Start of ENTRIES SUPPLIED
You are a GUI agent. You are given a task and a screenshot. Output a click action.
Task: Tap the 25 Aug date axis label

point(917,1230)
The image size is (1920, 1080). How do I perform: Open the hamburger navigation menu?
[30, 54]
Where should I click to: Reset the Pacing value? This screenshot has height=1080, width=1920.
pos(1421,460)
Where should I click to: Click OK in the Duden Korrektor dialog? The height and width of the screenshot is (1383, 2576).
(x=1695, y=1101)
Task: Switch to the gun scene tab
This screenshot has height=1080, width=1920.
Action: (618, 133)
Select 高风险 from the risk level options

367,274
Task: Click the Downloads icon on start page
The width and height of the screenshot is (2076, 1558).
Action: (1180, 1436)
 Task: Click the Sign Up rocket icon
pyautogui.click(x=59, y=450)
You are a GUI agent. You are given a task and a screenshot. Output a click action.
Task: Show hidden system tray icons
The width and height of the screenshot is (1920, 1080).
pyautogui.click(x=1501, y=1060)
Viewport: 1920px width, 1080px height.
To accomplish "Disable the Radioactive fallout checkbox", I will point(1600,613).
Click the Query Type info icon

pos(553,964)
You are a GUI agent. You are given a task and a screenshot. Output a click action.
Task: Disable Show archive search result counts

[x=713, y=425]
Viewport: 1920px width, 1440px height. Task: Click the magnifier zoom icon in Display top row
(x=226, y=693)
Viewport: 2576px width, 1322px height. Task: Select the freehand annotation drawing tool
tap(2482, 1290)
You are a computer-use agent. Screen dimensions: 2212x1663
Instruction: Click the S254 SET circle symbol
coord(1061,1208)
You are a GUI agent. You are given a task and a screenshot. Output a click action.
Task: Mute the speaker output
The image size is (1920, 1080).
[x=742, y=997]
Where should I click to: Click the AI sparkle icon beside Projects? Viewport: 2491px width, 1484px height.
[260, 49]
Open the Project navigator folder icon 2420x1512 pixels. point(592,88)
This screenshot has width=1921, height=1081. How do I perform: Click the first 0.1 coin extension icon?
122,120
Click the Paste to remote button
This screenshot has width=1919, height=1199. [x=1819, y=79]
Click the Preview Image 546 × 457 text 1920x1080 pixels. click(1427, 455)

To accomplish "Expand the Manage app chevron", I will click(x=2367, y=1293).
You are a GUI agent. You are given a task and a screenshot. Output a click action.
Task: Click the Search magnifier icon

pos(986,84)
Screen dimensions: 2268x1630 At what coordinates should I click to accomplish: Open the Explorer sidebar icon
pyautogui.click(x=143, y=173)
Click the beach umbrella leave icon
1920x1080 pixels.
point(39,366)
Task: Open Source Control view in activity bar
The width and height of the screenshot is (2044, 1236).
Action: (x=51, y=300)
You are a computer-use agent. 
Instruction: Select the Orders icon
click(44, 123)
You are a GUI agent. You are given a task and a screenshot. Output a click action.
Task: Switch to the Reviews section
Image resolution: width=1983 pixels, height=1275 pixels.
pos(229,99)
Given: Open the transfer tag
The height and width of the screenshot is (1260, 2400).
End of ENTRIES SUPPLIED
[WORK INSTRUCTION] All of the data, from the first line to the last, should be written out exactly.

[FINISHED TASK]
You are a GUI agent. You are given a task and a screenshot. Output a click action.
Task: Tap the 25 Aug date axis label

point(917,1230)
The image size is (1920, 1080). How do I perform: Open the hamburger navigation menu?
[30, 54]
Where should I click to: Reset the Pacing value? This screenshot has height=1080, width=1920.
pos(1421,460)
Where should I click to: Click OK in the Duden Korrektor dialog? The height and width of the screenshot is (1383, 2576).
(x=1695, y=1101)
Task: Switch to the gun scene tab
This screenshot has height=1080, width=1920.
Action: (618, 133)
Select 高风险 from the risk level options

367,274
Task: Click the Downloads icon on start page
The width and height of the screenshot is (2076, 1558).
Action: (1180, 1436)
 Task: Click the Sign Up rocket icon
pyautogui.click(x=59, y=450)
You are a GUI agent. You are given a task and a screenshot. Output a click action.
Task: Show hidden system tray icons
The width and height of the screenshot is (1920, 1080).
pyautogui.click(x=1501, y=1060)
Viewport: 1920px width, 1080px height.
To accomplish "Disable the Radioactive fallout checkbox", I will point(1600,613).
Click the Query Type info icon

pos(553,964)
You are a GUI agent. You are given a task and a screenshot. Output a click action.
Task: Disable Show archive search result counts

[x=713, y=425]
Viewport: 1920px width, 1440px height. Task: Click the magnifier zoom icon in Display top row
(x=226, y=693)
Viewport: 2576px width, 1322px height. Task: Select the freehand annotation drawing tool
tap(2482, 1290)
You are a computer-use agent. Screen dimensions: 2212x1663
Instruction: Click the S254 SET circle symbol
coord(1061,1208)
You are a GUI agent. You are given a task and a screenshot. Output a click action.
Task: Mute the speaker output
The image size is (1920, 1080).
[x=742, y=997]
Where should I click to: Click the AI sparkle icon beside Projects? Viewport: 2491px width, 1484px height.
[260, 49]
Open the Project navigator folder icon 2420x1512 pixels. point(592,88)
This screenshot has width=1921, height=1081. How do I perform: Click the first 0.1 coin extension icon?
122,120
Click the Paste to remote button
This screenshot has width=1919, height=1199. [x=1819, y=79]
Click the Preview Image 546 × 457 text 1920x1080 pixels. click(1427, 455)

To accomplish "Expand the Manage app chevron", I will click(x=2367, y=1293).
You are a GUI agent. You are given a task and a screenshot. Output a click action.
Task: Click the Search magnifier icon

pos(986,84)
Screen dimensions: 2268x1630 At what coordinates should I click to accomplish: Open the Explorer sidebar icon
pyautogui.click(x=143, y=173)
Click the beach umbrella leave icon
1920x1080 pixels.
point(39,366)
Task: Open Source Control view in activity bar
The width and height of the screenshot is (2044, 1236).
Action: (x=51, y=300)
You are a computer-use agent. 
Instruction: Select the Orders icon
click(44, 123)
You are a GUI agent. You are given a task and a screenshot. Output a click action.
Task: Switch to the Reviews section
Image resolution: width=1983 pixels, height=1275 pixels.
pos(229,99)
Given: Open the transfer tag
The height and width of the screenshot is (1260, 2400).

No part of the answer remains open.